¿Y qué hacen los trabajadores que quieren estudiar?
«Trabajo, tengo familia, responsabilidades y aún así elijo estudiar; no porque me sobre el tiempo, sino porque quiero formarme, tener un futuro en la docencia», escribe un alumno. Él es alumno del Instituto de Educación Superior del Centro de la República “Dr. Ángel Diego Márquez” (IESCER), el primer terciario —fundado en mayo de 1987— en ofrecer tecnicaturas en Villa María.

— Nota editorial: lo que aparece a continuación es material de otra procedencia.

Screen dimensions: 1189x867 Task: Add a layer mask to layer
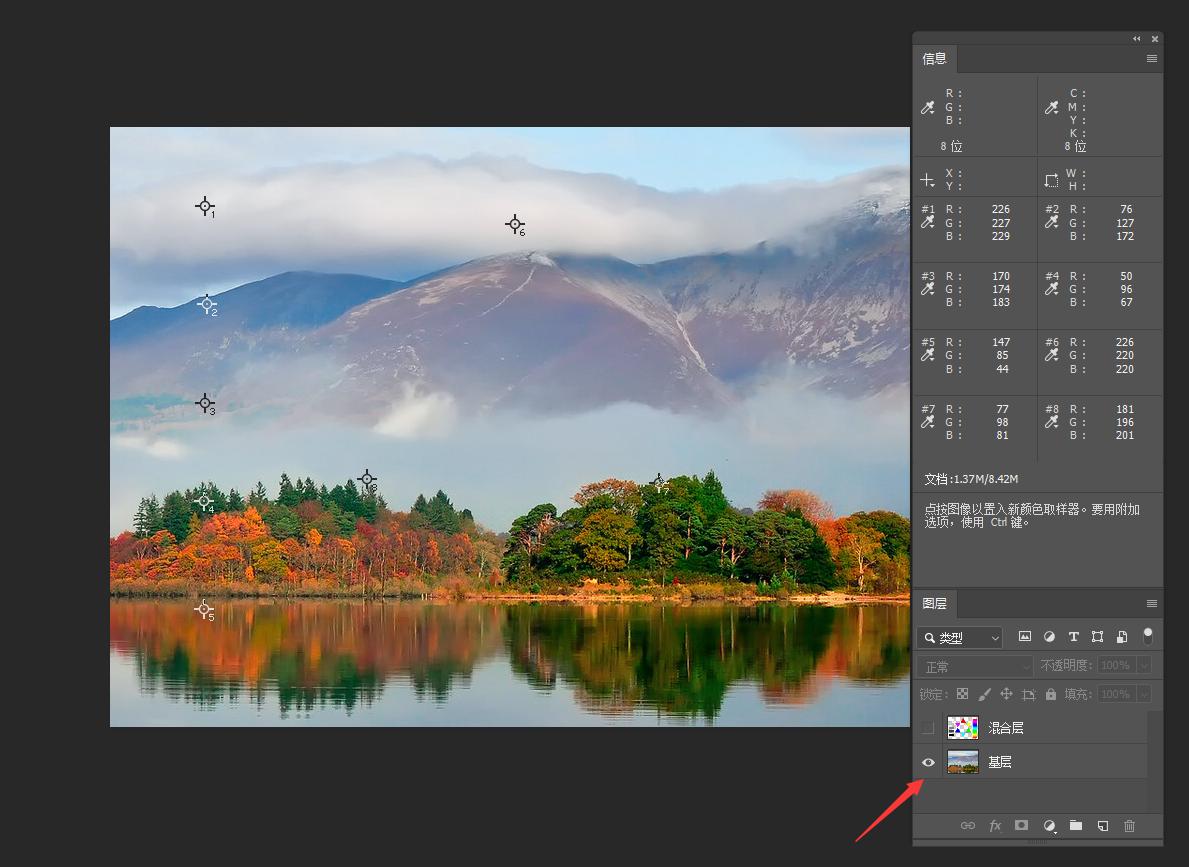(x=1021, y=826)
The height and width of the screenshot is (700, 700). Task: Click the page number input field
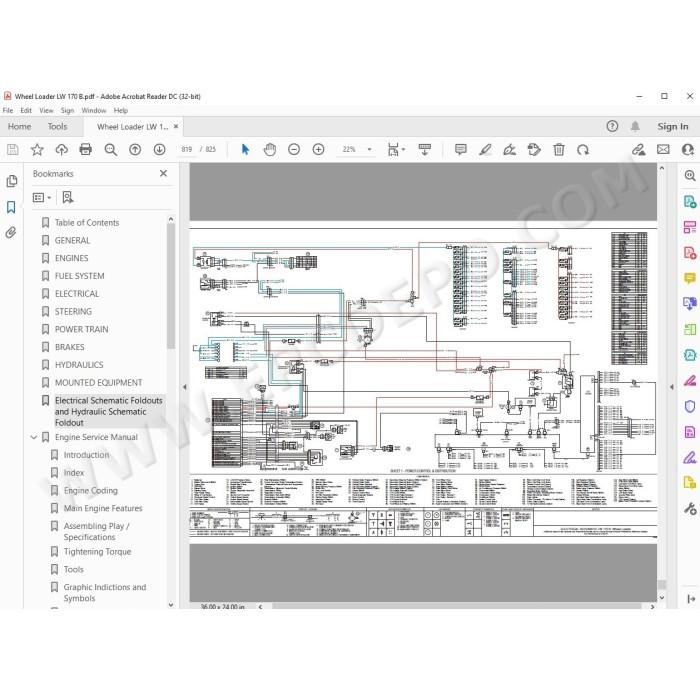click(187, 150)
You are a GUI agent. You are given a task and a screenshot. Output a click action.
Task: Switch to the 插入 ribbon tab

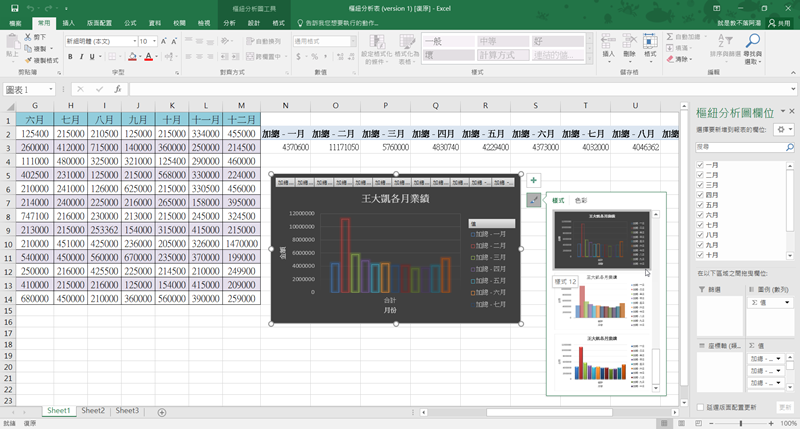tap(68, 21)
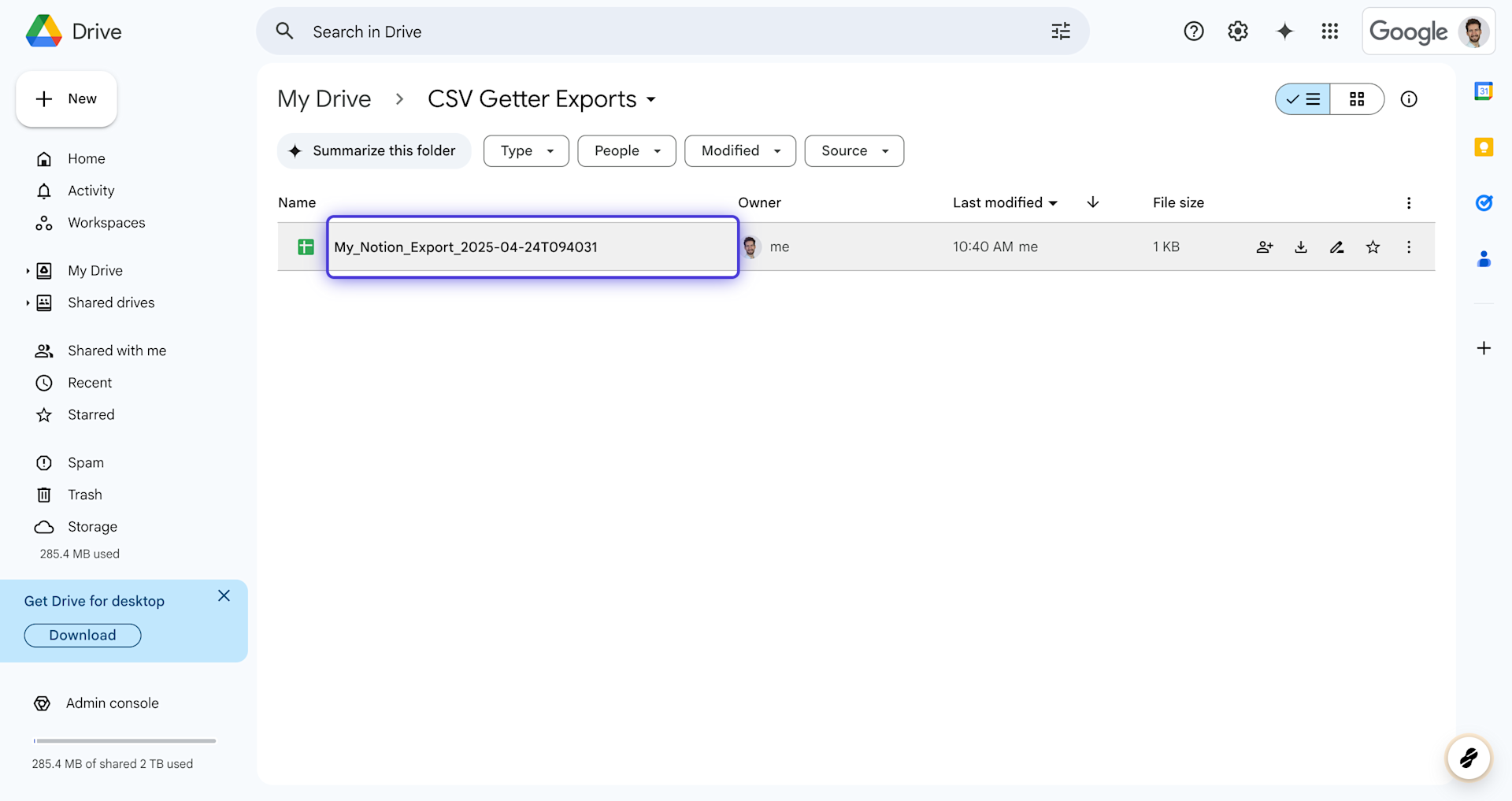Expand the Shared drives tree item
This screenshot has height=801, width=1512.
pos(29,302)
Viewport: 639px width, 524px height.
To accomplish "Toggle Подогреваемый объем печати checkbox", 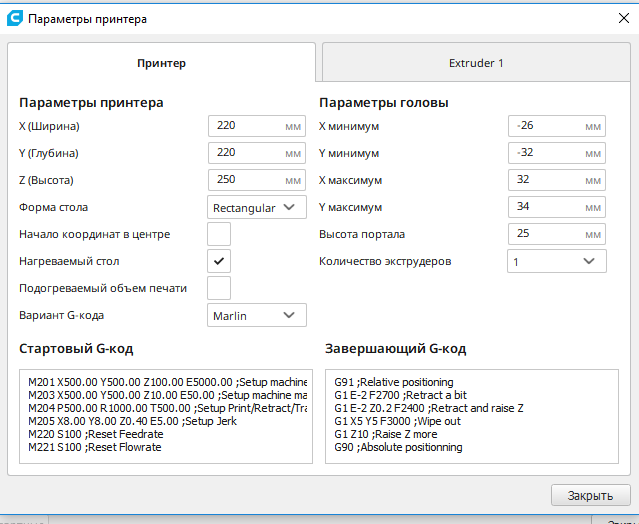I will pos(219,288).
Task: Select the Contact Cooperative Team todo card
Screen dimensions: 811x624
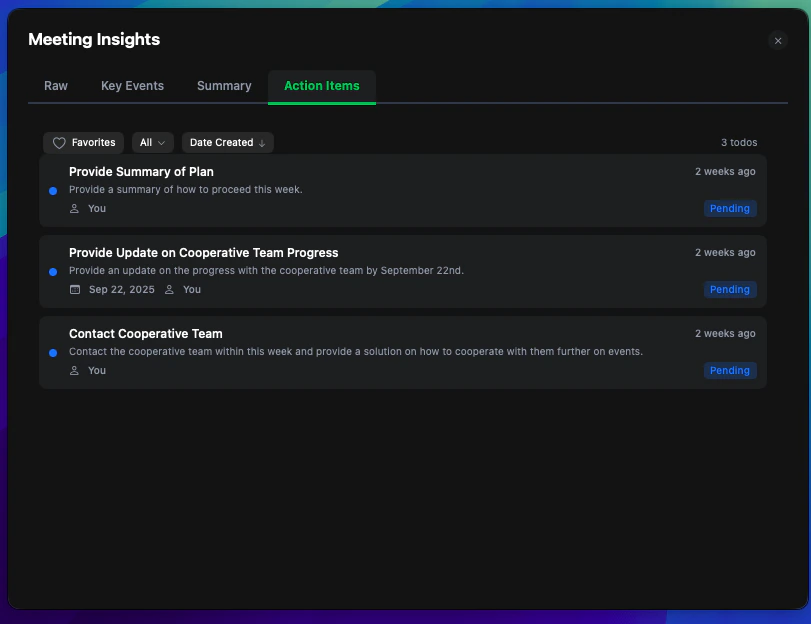Action: click(x=400, y=352)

Él, el alumno, como los demás alumnos, no comenzó las clases este lunes 16 de marzo como estaba previsto porque los horarios de las materias a las que se había inscripto fueron modificados. Él eligió al IESCER porque es un instituto que piensa en alumnos como él, que lo describe así: «(…) llegamos tarde, cansados, después de trabajar, con ganas». Está hablando de estudiantes que trabajan, que tienen familia, que viajan desde pueblos de la región.
Cuando se anotaron, estaban conformes, llegaban bien con los tiempos. La mayoría de los días comenzaban a cursar a las cinco de la tarde. Días antes del inicio de las clases se encontraron con que comenzaban mucho antes: a las dos y veinte.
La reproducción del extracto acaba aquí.